Michael Voris, through his Church Militant organization and his YouTube channel, 'The Vortex', has recently and uncompromisingly condemned the hierarchical church not only for its failure to stem the tide of sexual abuse in the church, but for its fostering of this criminality. He traces the heinous acts of predatory clergy to a communist plot to plant gay men within seminaries in the Americas. According to Voris, the infiltration of the church began in central America and spread northward. Of course, theories of communist infiltration of the church (to 'destroy it from within') are not new, and seem to have begun in earnest during the approach of Vatican II, and certainly in its aftermath. While it is obvious that Voris has an ax to grind with the gay community ( at least the gay Catholic community, though he might point to an oxymoronic character of that syntagm) and his conspiracy theory quite incredible, his overall analysis of the crisis in the church is quite sound: Power corrupts and no crime is too large to place in its interest. Regardless, it seems that the church does not need a communist plot to undermine its mission; all we need is what we have: a callous structure, power-hungry men, and a seminary system that functions as a magnet for sexual predators.

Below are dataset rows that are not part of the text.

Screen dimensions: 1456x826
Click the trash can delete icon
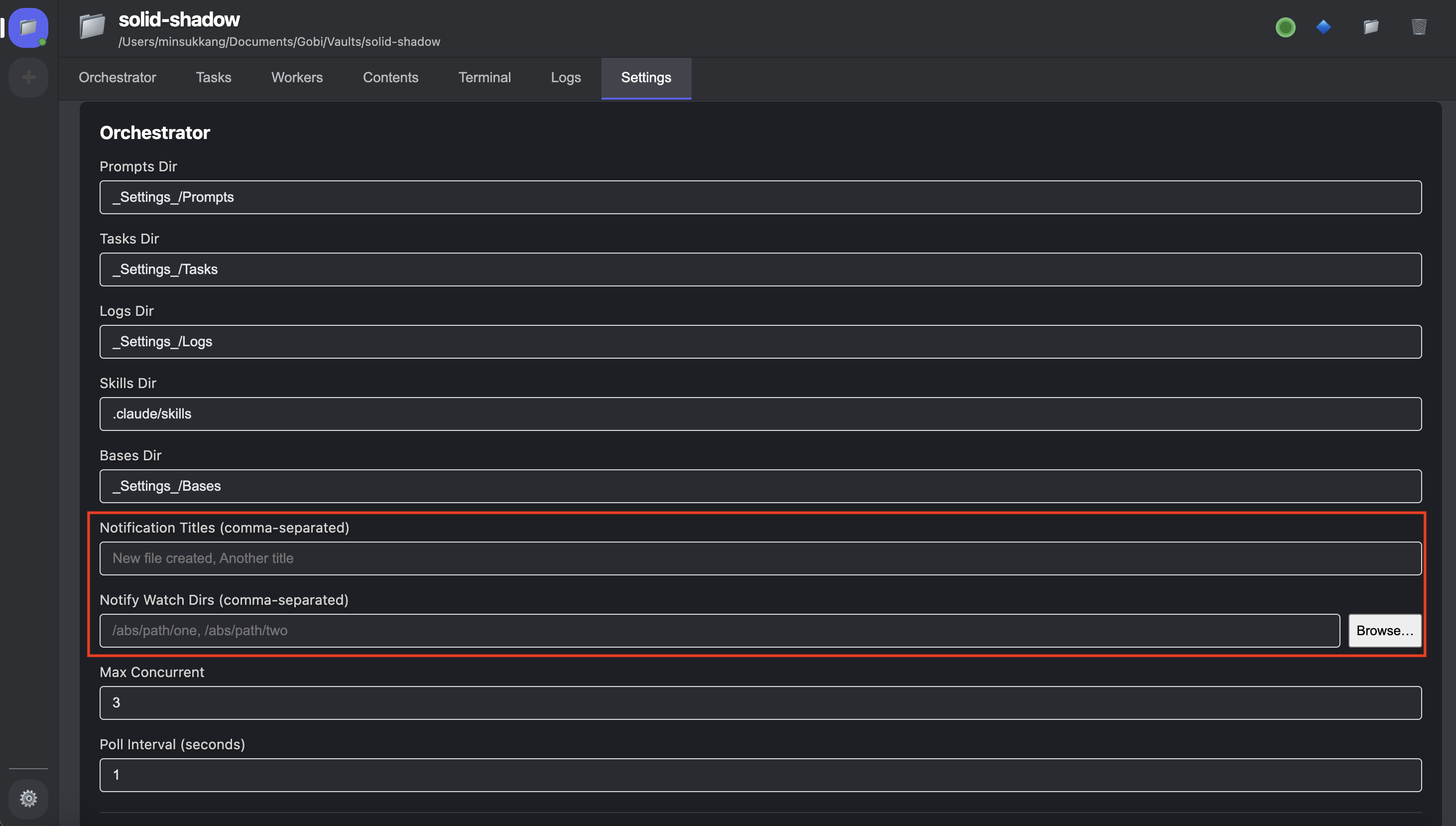1419,27
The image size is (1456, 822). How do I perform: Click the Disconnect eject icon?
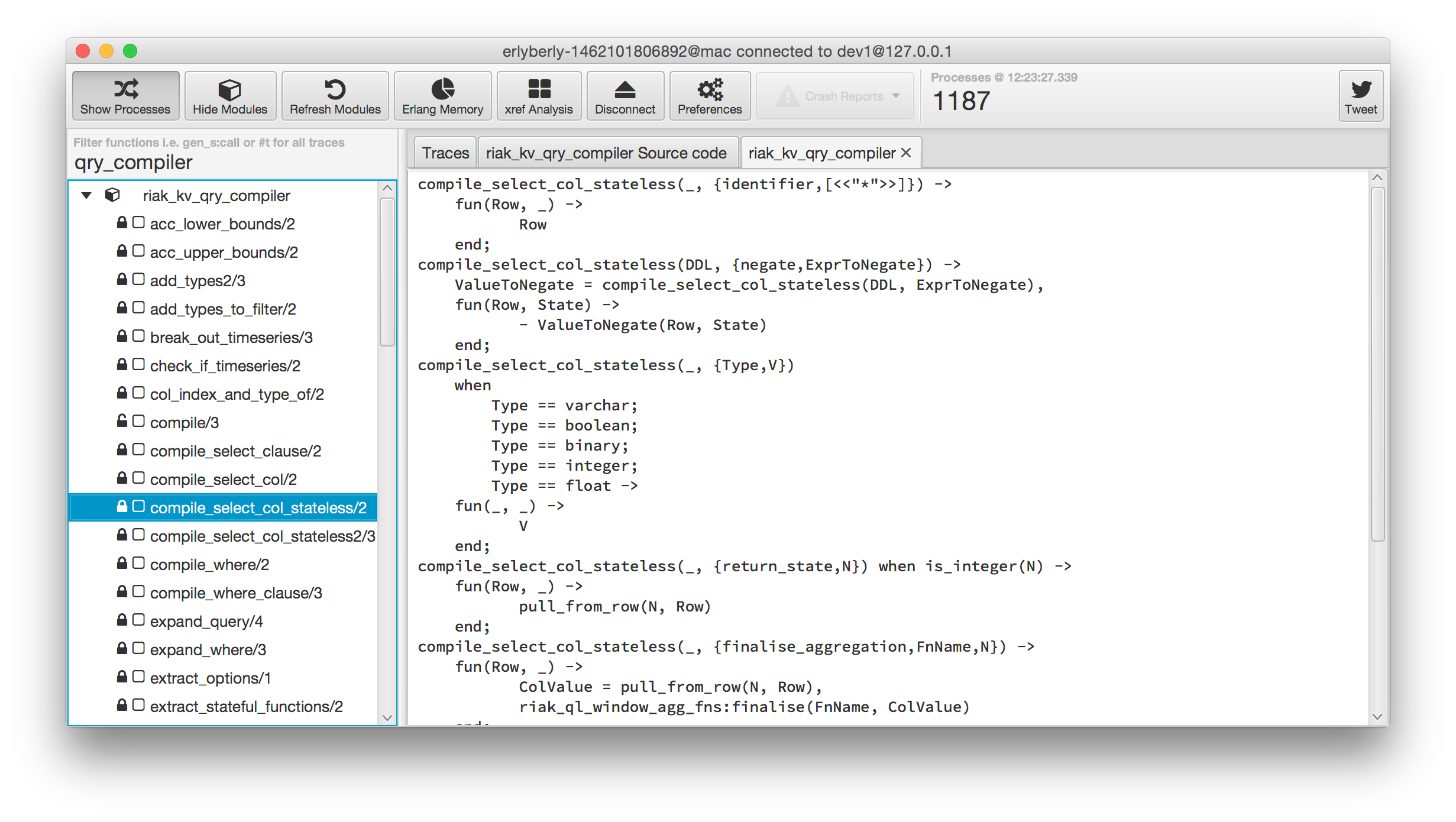[x=625, y=89]
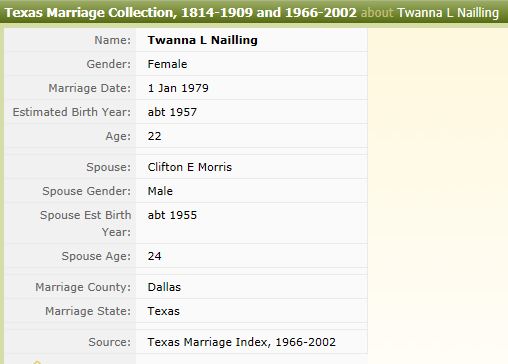Click the marriage date 1 Jan 1979
This screenshot has width=508, height=364.
(178, 88)
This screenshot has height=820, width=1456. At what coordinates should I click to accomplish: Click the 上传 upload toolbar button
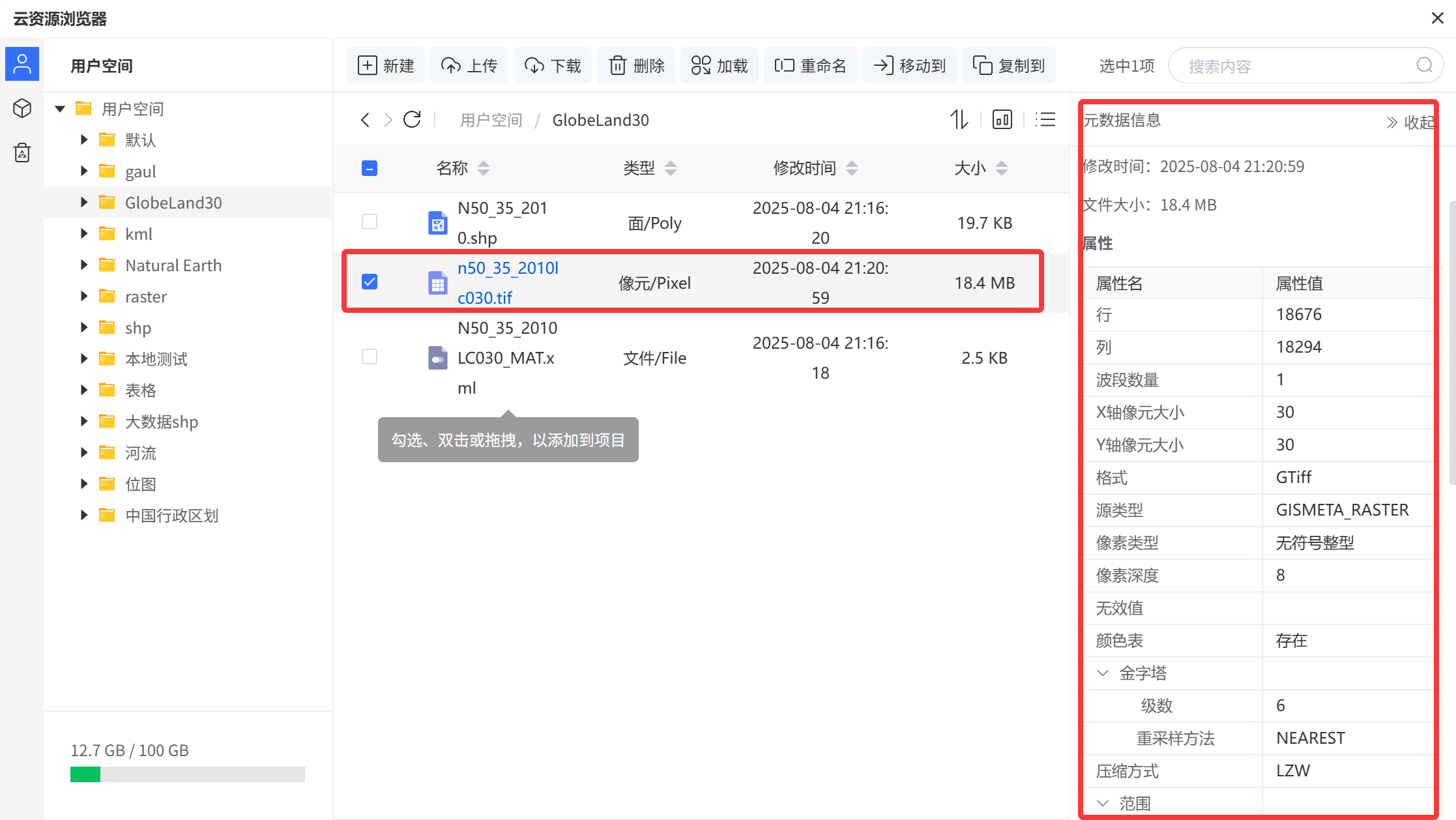469,66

Recent revelations continue to demonstrate that the crisis in the church is not limited to the Anglophone world; for example, the sad and disturbing news from Germany underscores the systemic metastases of sexual abuse within the body of Christ. It certainly appears that wherever the church is, there are victims of hierarchical horror. For Voris, the matter is simple: homosexuality in se has seeded the church with evil acted out in criminal predation. I am not suggesting here that Voris asserts all gay men are predators and natural-born child abusers and ephebophiles, or even that members of the LGBT community cannot be faithful Catholics; he remains clear that practice, and not nature, is the culprit ( he uses the term "sodomy" more frequently than the term "sodomite").

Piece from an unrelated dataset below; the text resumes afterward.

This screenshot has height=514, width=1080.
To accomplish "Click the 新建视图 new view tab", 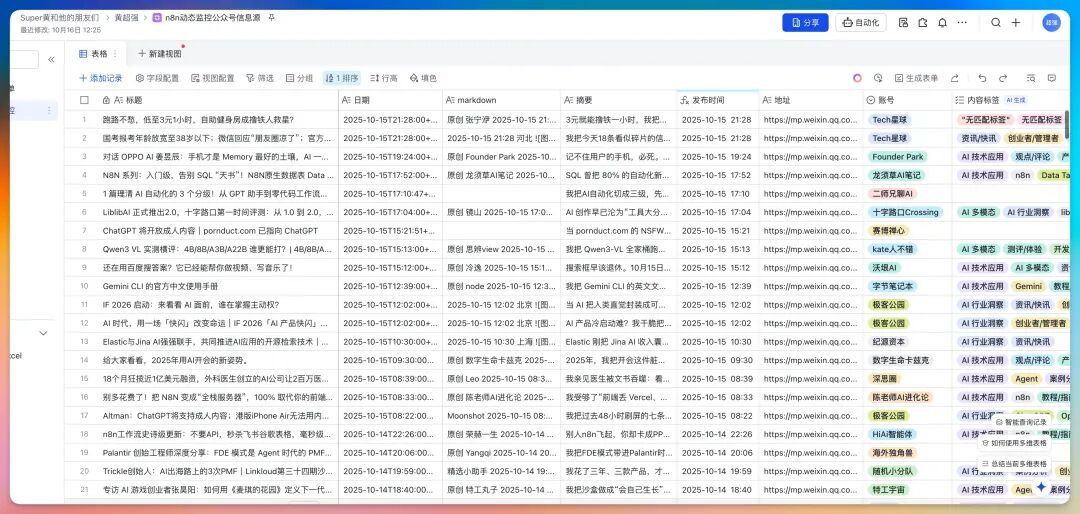I will [158, 54].
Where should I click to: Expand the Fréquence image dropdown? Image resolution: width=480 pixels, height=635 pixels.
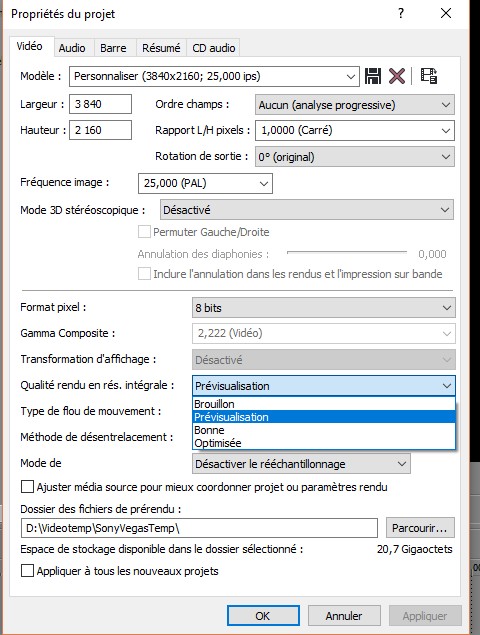[x=205, y=183]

As a straight male, I have little insight into the gay life-style, with all its attendant issues and struggles; but as an informed Catholic (Voris might challenge that assertion as well), I have a good sense of the Catholic Tradition, and its fundamental teachings. Moreover, as a physician, I am not prepared to say anything more than what good research has already suggested: gay men are no more likely to be sexual predators than straight men, no more likely to be child abusers than straight men. The scientific literature is far less robust in matters of ephebophilia, or sexual harassment---the kind of abuse a cleric might visit upon an adult male seminarian or adolescent male involved in his church. In addition, there is no literature that suggests that gay clergy are more or less inclined to succeed in celibacy than straight clergy. Celibacy is a gift, or it is not, so it appears.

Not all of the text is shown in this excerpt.